450 KiB/s * 1024 * 17 clocks/byte = 8 MHz LPC clock

Something does not add up. We know we’re running at over 12MHz because we can not sample the signal well, yet the throughput is much smaller. The USB on the Stellaris is easily capable of 1 MiB/s. To quote Seconds from Disaster, “when investigators looked at […], what they found shocked them”:

vultureprog_idle_bus

 

The LPC bus is idle 30% of the time. We’re driving the bus so fast, that loop overhead is not only noticeable, but significant. Killing this overhead has the potential to bring the speed to 600 KiB/s.

Insect season

It’s a hot summer in Houston, with air conditioning running around the clock. Stepping in the hot, wet weather outside results in an instant cascade of sweat. Insects are crawling from every nick and crevice, fire ants are spawning from the underground in huge mounds, and mosquitoes are raising their own deadly army of high-pitched buzzers. The QiProg and VultureProg trees are no different.

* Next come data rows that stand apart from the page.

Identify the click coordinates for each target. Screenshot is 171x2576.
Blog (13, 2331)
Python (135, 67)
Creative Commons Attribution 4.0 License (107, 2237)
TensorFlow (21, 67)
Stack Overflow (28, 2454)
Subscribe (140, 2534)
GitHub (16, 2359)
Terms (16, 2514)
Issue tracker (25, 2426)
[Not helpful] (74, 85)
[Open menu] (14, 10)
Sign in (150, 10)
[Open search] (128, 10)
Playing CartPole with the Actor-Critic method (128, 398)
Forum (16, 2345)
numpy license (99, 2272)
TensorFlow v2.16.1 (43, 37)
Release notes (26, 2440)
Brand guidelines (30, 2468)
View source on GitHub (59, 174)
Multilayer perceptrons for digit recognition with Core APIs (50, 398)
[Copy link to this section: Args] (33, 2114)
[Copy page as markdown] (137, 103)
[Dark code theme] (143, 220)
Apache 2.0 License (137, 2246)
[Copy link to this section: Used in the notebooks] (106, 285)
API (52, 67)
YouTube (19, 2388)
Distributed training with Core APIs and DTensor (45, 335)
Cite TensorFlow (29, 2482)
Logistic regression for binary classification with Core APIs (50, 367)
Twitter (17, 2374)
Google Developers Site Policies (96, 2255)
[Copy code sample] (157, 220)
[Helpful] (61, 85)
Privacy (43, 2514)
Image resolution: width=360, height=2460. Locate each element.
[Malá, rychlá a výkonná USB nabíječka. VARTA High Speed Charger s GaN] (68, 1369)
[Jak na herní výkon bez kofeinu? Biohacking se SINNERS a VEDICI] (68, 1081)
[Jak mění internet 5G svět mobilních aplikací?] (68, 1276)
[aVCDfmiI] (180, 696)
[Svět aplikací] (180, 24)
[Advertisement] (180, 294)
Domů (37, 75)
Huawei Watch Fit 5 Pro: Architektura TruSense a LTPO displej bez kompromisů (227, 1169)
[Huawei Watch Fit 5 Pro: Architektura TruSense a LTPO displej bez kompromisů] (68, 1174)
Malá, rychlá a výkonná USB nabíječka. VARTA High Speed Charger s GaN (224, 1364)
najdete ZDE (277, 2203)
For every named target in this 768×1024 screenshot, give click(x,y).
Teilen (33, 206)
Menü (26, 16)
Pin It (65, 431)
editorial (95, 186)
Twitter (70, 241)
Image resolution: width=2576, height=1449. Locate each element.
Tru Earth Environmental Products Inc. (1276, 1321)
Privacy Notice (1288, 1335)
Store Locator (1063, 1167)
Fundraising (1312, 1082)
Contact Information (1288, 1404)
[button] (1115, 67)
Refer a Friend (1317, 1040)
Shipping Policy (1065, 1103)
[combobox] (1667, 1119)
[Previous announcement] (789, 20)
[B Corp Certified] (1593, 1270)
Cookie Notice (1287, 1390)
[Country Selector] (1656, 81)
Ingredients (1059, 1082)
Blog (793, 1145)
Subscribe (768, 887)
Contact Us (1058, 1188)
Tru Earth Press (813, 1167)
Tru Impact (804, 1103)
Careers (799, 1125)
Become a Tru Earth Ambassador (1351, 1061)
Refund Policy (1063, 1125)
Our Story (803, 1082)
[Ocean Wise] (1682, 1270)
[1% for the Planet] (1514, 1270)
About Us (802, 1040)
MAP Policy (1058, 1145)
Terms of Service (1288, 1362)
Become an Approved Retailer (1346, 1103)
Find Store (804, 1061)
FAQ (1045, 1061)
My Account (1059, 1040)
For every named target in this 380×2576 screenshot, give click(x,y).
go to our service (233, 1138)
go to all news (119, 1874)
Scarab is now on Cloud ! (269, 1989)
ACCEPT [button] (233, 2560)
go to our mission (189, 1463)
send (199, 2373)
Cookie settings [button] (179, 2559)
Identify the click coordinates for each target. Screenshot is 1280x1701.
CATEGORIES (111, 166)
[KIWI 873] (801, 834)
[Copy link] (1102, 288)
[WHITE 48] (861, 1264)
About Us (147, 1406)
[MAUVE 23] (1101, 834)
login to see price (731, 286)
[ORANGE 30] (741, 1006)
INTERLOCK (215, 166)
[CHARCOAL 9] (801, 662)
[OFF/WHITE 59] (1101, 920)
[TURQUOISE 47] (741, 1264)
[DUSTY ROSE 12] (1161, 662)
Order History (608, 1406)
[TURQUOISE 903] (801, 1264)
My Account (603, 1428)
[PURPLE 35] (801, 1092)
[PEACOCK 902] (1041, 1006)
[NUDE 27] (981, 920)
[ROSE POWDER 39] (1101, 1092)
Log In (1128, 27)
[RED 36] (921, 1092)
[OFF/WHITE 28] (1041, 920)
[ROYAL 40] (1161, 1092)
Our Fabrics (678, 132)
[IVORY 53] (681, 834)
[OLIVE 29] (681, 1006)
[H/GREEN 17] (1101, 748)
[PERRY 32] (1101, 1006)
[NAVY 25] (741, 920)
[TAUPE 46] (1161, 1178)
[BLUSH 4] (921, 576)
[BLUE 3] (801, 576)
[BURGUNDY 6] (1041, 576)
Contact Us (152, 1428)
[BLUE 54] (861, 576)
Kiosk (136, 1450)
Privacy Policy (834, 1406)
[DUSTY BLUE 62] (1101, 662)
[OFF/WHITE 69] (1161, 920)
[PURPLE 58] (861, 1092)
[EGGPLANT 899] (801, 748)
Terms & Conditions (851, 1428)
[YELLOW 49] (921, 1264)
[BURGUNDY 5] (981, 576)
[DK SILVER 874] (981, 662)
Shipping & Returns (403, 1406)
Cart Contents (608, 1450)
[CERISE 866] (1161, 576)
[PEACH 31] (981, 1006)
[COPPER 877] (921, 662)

I’ve made the executive decision to fix bugs as soon as they are getting in the way. I intentionally avoid the use of the term found. I can find my own damn bugs, however, it’s fixing them that is the problem. I prefer to have all the pieces in place before I polish and shine them.

A ripe testing ground

Out of curiosity, I wanted to see if VultureProg will work on Install’n’Pray operating systems (InP). InP are known for their excellent ability to expose even the smallest, most innocent problems, and expose problems where there are none. If VultureProg can work in an InP environment, it most certainly will be stable in unix-like environments. Although it did not work at first, testing on InP has lead to a number of  fixes.

promiscuous_vulture

Where next?

We have bulk reading completed, which was initially scheduled for week 6. Weeks 7 and 8 look scary, with a lot of goodies, including program and erase functionality. I’ve decided to peek early into how to program and erase LPC chips. I found flashrom’s jedec.c to be of great help: QiProg knows how to byte-program and erase JEDEC-compliant chips. A lot is still scattered in topic branches here and there, waiting for one’s mercy to merge. Somebody please send me some coffee.